Lehrerverbände verlangen ein verlässliches Angebot von Corona-Tests für alle Schülerinnen und Schüler nach den Osterferien.
Grundschulunterricht in Dortmund
Grundschulunterricht in Dortmund - AFP/Archiv

Das Wichtigste in Kürze

  • Forderung nach «Vollgas» beim Impfen der Lehrkräfte.

«Das Minimum muss sein, dass jeder Schüler zwei Mal die Woche getestet wird. Das muss die Politik jetzt in den Osterferien vorbereiten», sagte der Präsident des Deutschen Lehrerverbandes, Heinz-Peter Meidinger, den Zeitungen des Redaktionsnetzwerks Deutschland vom Dienstag. «Noch besser wären tägliche Tests.»

Auch beim Impfen «müssen wir jetzt Vollgas geben», forderte Meidinger. In den Ferien müsse es «unvermindert weitergehen mit Impfangeboten und Impfungen für Lehrkräfte».

«Die Osterferien müssen durchgehend zum Impfen und für Impfangebote der Lehrkräfte genutzt werden», sagte auch die Vorsitzende des Deutschen Philologenverbandes, Susanne Lin-Klitzing, den Zeitungen. Der Vorsitzende des Verbandes Bildung und Erziehung (VBE), Udo Beckmann, sagte, es müsse in den Ferien «mit Hochdruck dafür gesorgt werden, dass alle Lehrkräfte entsprechend ihrer Priorisierung ein Impfangebot erhalten, das sie dann auch so schnell wie möglich einlösen können».

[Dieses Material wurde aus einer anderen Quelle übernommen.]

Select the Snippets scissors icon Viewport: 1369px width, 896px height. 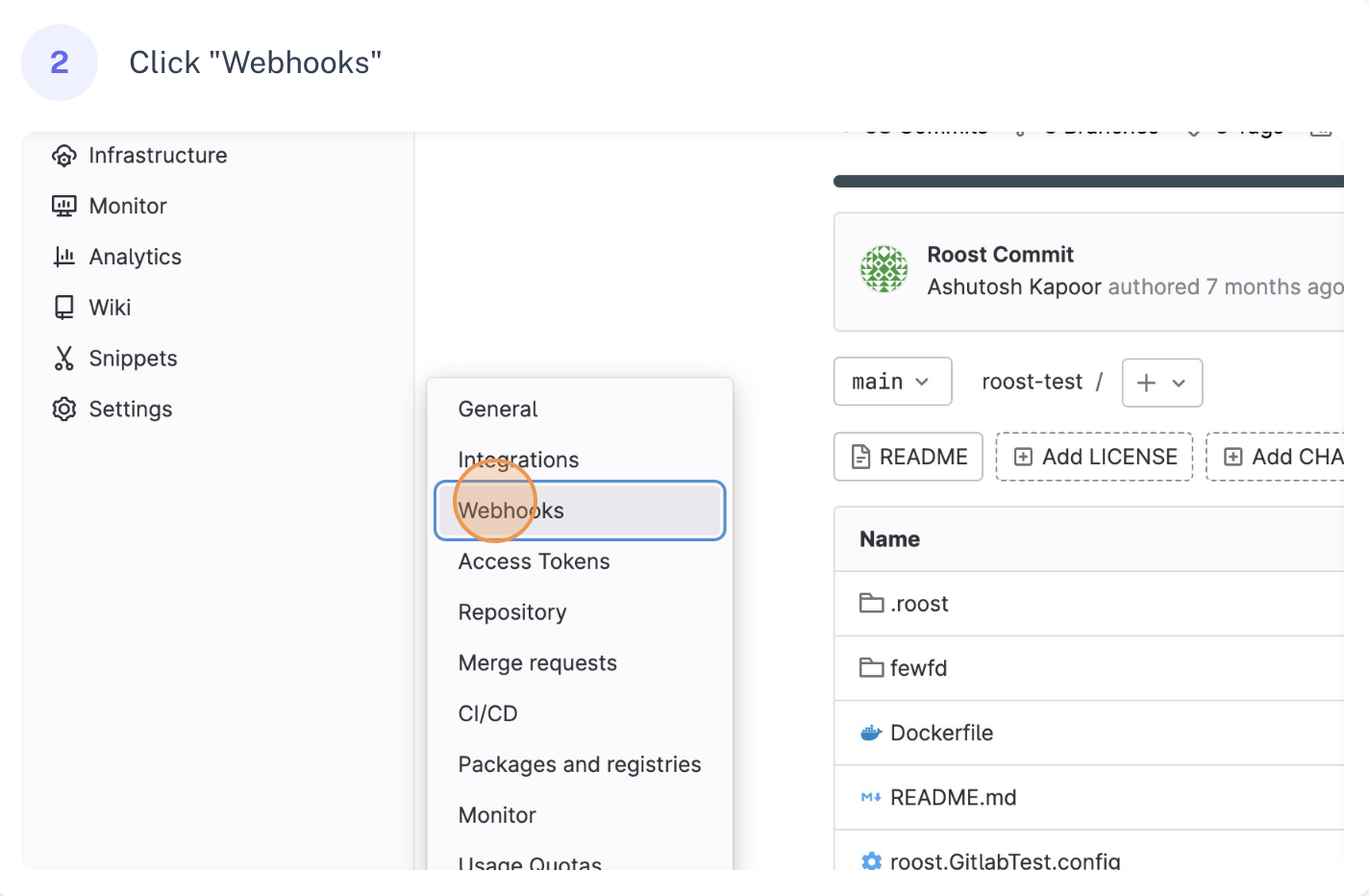click(x=63, y=358)
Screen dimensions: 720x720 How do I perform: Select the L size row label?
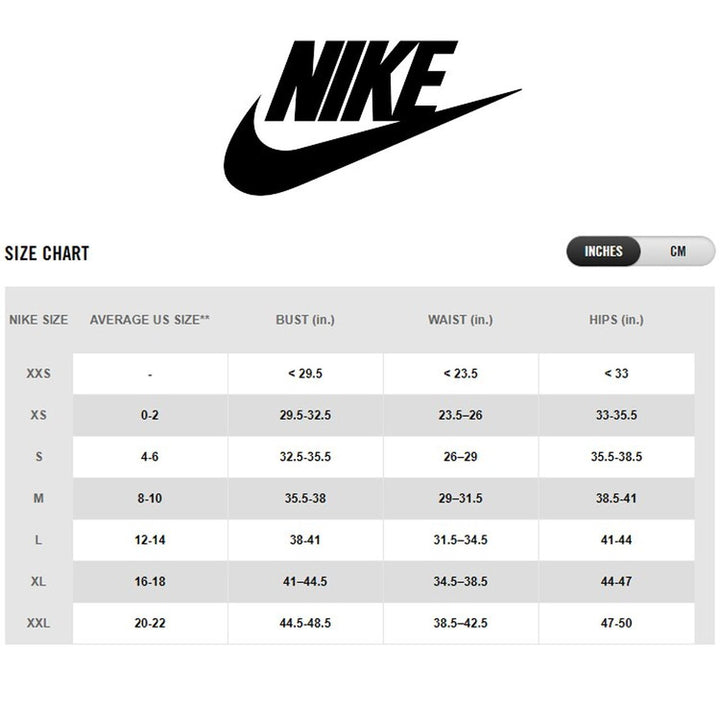click(x=39, y=540)
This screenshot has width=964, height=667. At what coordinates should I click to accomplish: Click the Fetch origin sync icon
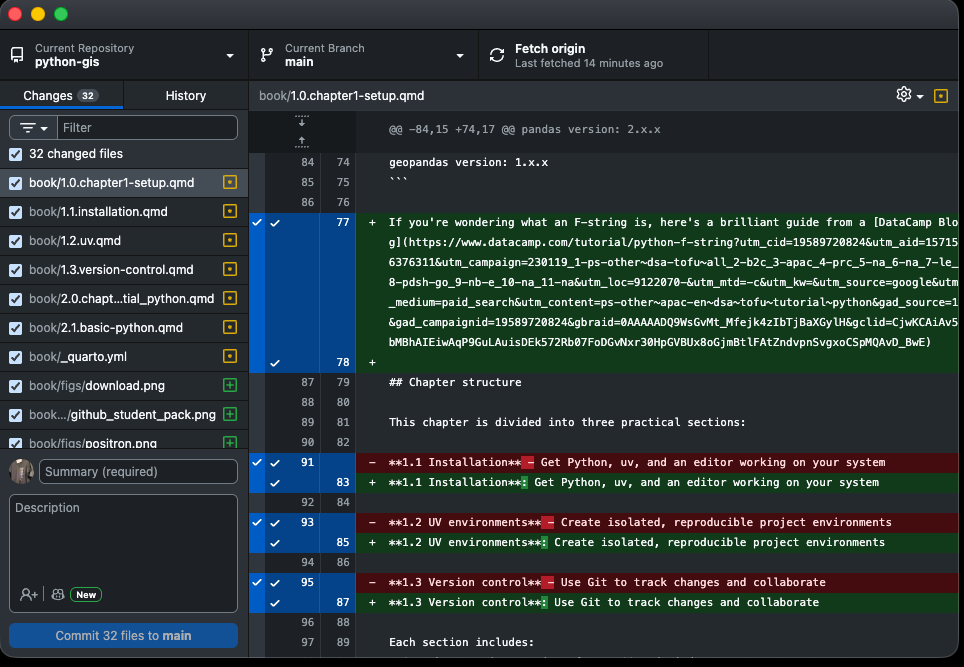496,56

Beckmann betonte ebenfalls die Bedeutung des Angebots von zwei Corona-Schnelltests pro Woche für alle Schülerinnen und Schüler. Dies müsse nach den Osterferien gewährleistet sein.

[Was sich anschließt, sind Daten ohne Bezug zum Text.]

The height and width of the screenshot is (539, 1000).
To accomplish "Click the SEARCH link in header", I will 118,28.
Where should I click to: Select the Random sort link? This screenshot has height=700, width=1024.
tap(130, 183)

«Bei den Tests herrscht absolutes Chaos», urteilte der Generalsekretär der Bundesschülerkonferenz, Dario Schramm. «An einem Teil der Schulen funktioniert es reibungslos, an anderen passiert praktisch gar nichts», sagte er den Zeitungen. «Die Politik ist in der Verantwortung, dass verlässlich regelmässig in den Schulen getestet wird - überall. Da darf es keine Ausreden mehr geben.»